La thématique du jardin plante donc le contexte dans un monde rural. Elle nous représente aussi une face philosophique qui nous pousse à engager une réflexion personnelle sur le but de l’existence humaine. Afin de nous ramener à cette conclusion, La Fontaine fait appel à une arme de persuasion utilisée dans tous les apologues : le comique et la satire.

Ce texte est en effet rempli d’humour et de comique, tout d’abord dans le tableau pittoresque que le fabuliste tente de représenter, mais aussi dans l’épopée burlesque qu’il veut instaurer. Tableau pittoresque tout d’abord, avec deux éléments importants. Le premier élément est le vecteur déclencheur des « péripéties », c’est-à-dire le lièvre.

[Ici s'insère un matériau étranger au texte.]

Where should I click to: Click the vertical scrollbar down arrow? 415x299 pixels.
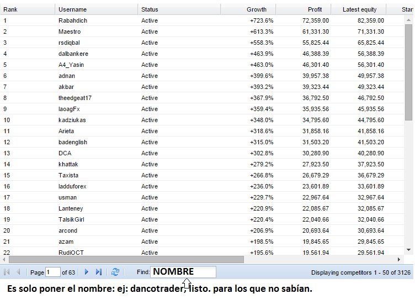pos(408,250)
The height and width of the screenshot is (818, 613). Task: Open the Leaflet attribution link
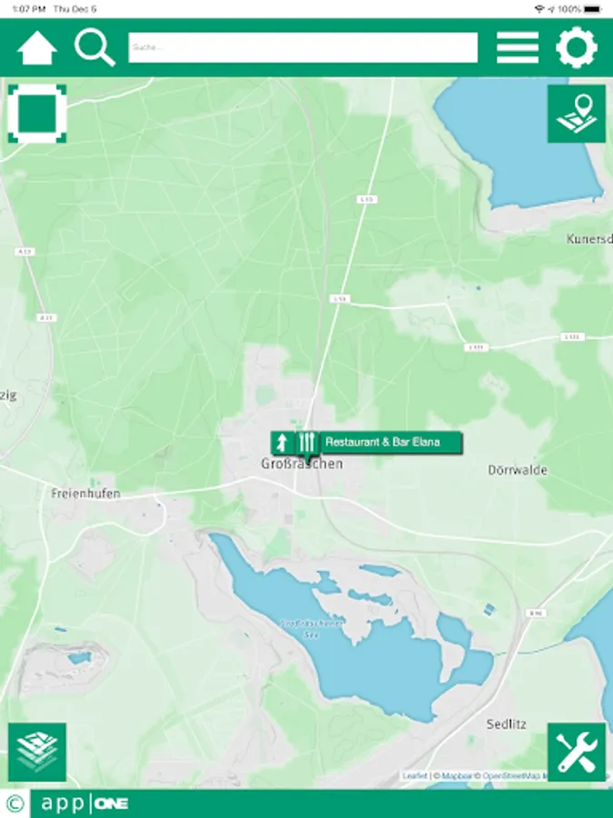[x=415, y=776]
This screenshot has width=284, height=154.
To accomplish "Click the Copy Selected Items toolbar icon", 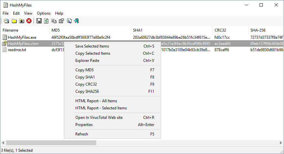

La Fontaine se sert d’un animal inoffensif, donc sans danger pour la vie de l’Homme, comme élément déclencheur de conflits. C’est donc source d’ironie et de satire, car c’est bien le lièvre (qui rappelons-le est un animal herbivore...) qui tournera en ridicule le Seigneur ! L’animal est même personnifié (cf. la majuscule, et les différentes dénominations données au lièvre). Le lecteur comprend donc de ce fait immédiatement le rôle ironique de cette personnification.

Le deuxième élément du tableau pittoresque est celui de l’utilisation du pathétique, mais dans un but ironique. En effet, l’anaphore en « adieu » vers la fin de la fable, donne un accent particulièrement pathétique à la destruction du jardin (procédé qui est repris par La Fontaine dans « Perrette et le pot au lait »). Cet excès de sentiments n’a qu’un effet comique auprès du lecteur, puisqu’il fait naître le rire au lieu de la compassion vis-à-vis du jardinier, qui vient de perdre, en moins d’une heure, la quasi totalité de son bien (car c’est celui qui le nourrissait).

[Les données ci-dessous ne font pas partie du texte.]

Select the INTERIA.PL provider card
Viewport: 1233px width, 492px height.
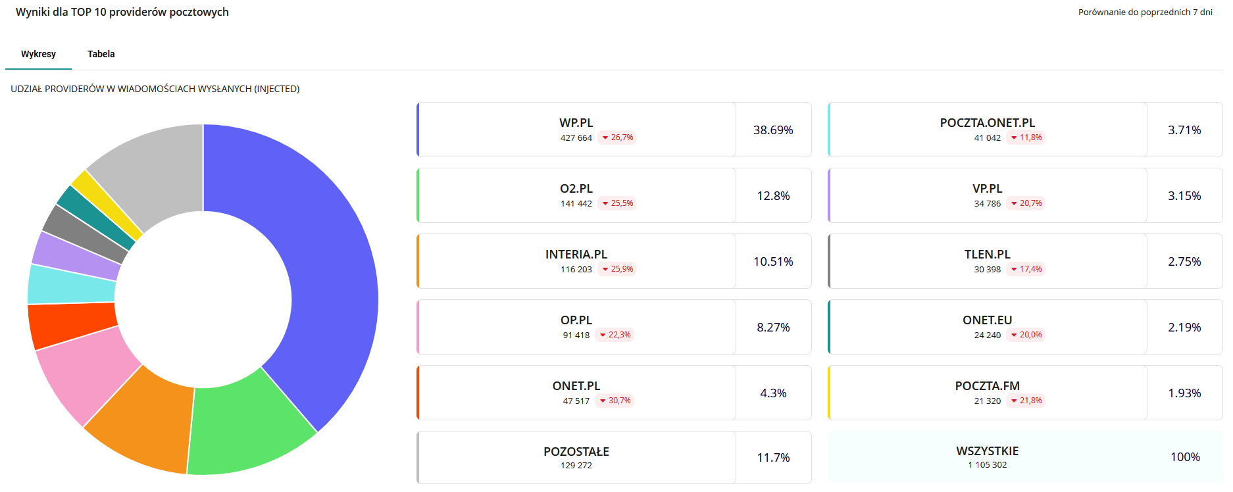coord(576,261)
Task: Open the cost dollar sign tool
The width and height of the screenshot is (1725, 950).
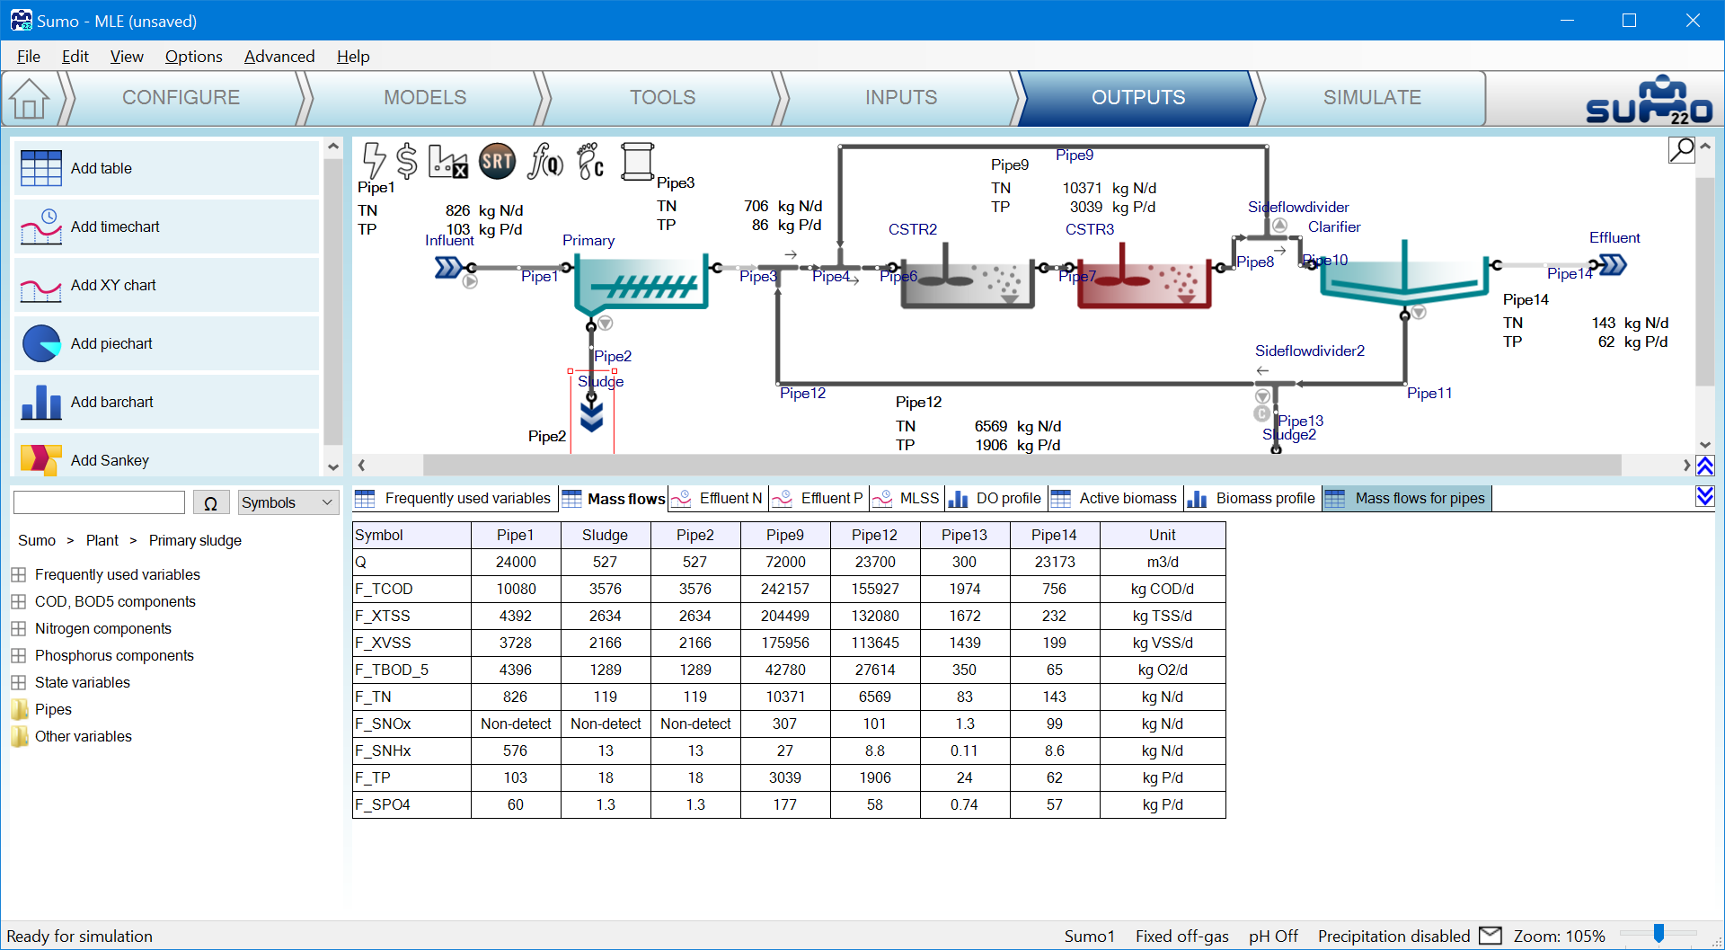Action: 407,161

En plus de ces éléments « issus » d’un tableau pittoresque, on peut observer l’instauration d’une épopée burlesque, qui vise à décrédibiliser le seigneur. En effet, on assiste à une attaque en règle de « l’ennemi » (qui est un lièvre !) et dans l’art de la chasse à courre : trompes, cors, le fait qu’il ne faut pas attaquer le gibier lorsqu’il est gîté... sont autant d’éléments qui tendent à nous prouver que le seigneur fait bien les choses dans la tradition. Ce qui parait encore plus comique et ridiculise complètement le seigneur, qui se voit humilié par un lièvre ! La Fontaine utilise donc le rire et la dérision afin de nous prouver l’illogisme des traditions encore d’actualité. C’est donc que le fabuliste cherche à critiquer le pouvoir en place, que ce soit au niveau social ou politique.

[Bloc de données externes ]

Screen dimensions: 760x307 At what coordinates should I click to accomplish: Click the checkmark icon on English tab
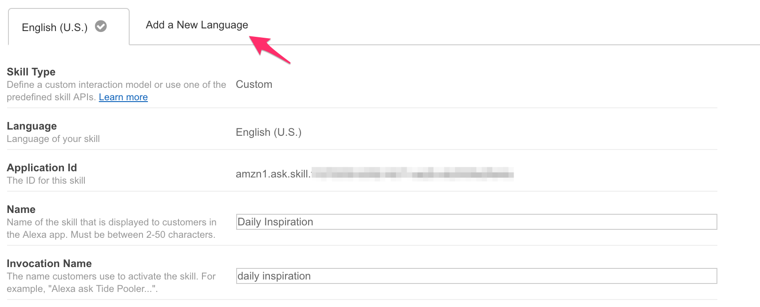pos(101,27)
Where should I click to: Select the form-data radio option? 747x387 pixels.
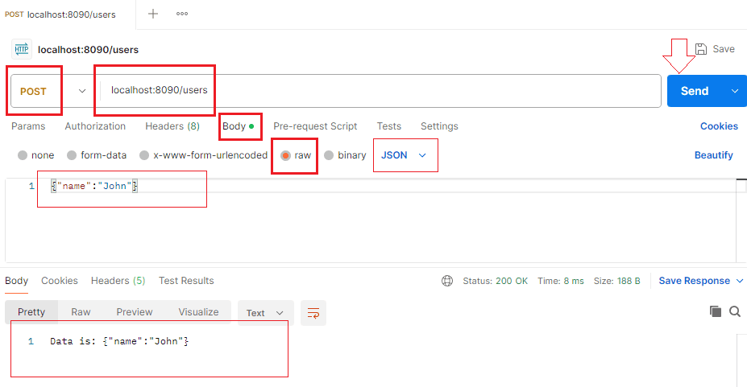click(x=72, y=155)
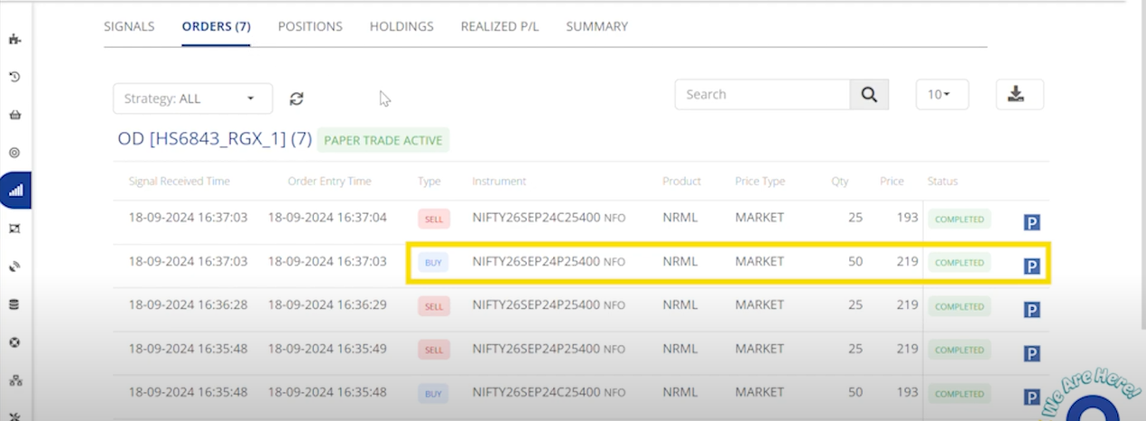Focus the Search input field
The height and width of the screenshot is (421, 1146).
click(x=762, y=95)
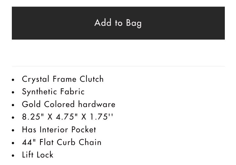Select the Has Interior Pocket line
236x165 pixels.
pos(59,129)
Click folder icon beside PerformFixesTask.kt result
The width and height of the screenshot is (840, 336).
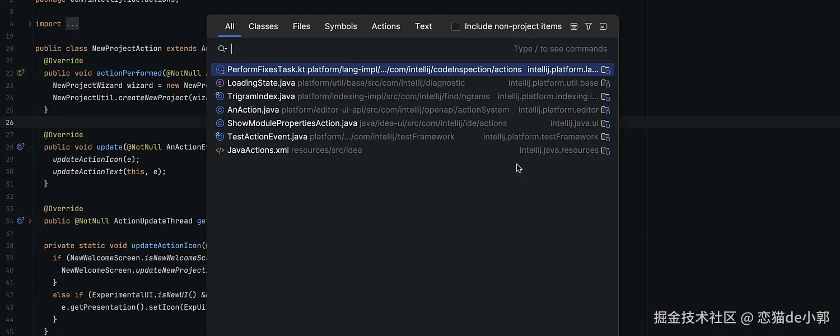[605, 70]
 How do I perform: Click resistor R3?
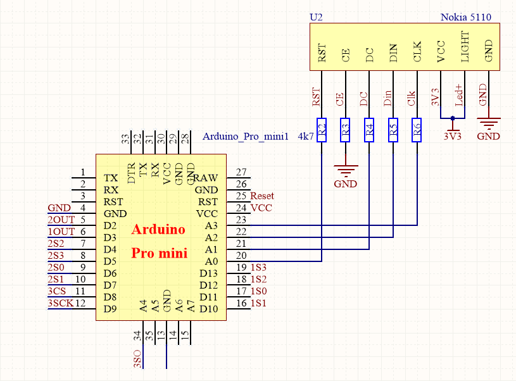pyautogui.click(x=344, y=128)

On peut donc assister à une critique virulente du pouvoir en place, qui est d’abord sociale, puis plus généralement politique. Sociale d’abord, avec la critique des pouvoirs seigneuriaux et leurs privilèges. À commencer par la critique des privilèges, comme ici la chasse à courre. Seul le seigneur est à même de chasser, c’est-à-dire que le jardinier, même si ce n’est pas pour son plaisir ni pour le loisir, ne peut chasser le lièvre hors de chez lui. Il doit recourir au seigneur. Ce qui paraît immédiatement absurde, puisque sans l’aide du seigneur, le jardinier aurait sûrement pu se débarrasser sans problème du lièvre en le tuant (ou par d’autres moyens), mais comme il lui est interdit, c’est ce privilège qui va provoquer la situation finale du récit.

Le deuxième privilège critiqué est celui des seigneurs à pouvoir passer n’importe où à cheval, afin de montrer leur « domination » sur le reste de leurs sujets. C’est pour ça que le seigneur se réserve le droit de passer sur le jardin du bourgeois sans aucun état d’âme, et accélère sa destruction. La Fontaine cherche aussi à critiquer les abus de pouvoirs des nobles, comme ici avec le seigneur. En effet, « invité » chez le bourgeois à une partie de chasse, celui ne se gêne pas, et prend son aise : il profite de la fille du jardinier, mange comme un ogre (« on se rue en cuisine » qui rappelle un passage de Gargantua de Rabelais) et s’approprie tous les biens que possède le petit bourgeois. Ainsi, La Fontaine utilise à dessein le « nous » seigneurial, qui permet judicieusement au seigneur de se considérer comme possesseur des biens du bourgeois (comme la fille...).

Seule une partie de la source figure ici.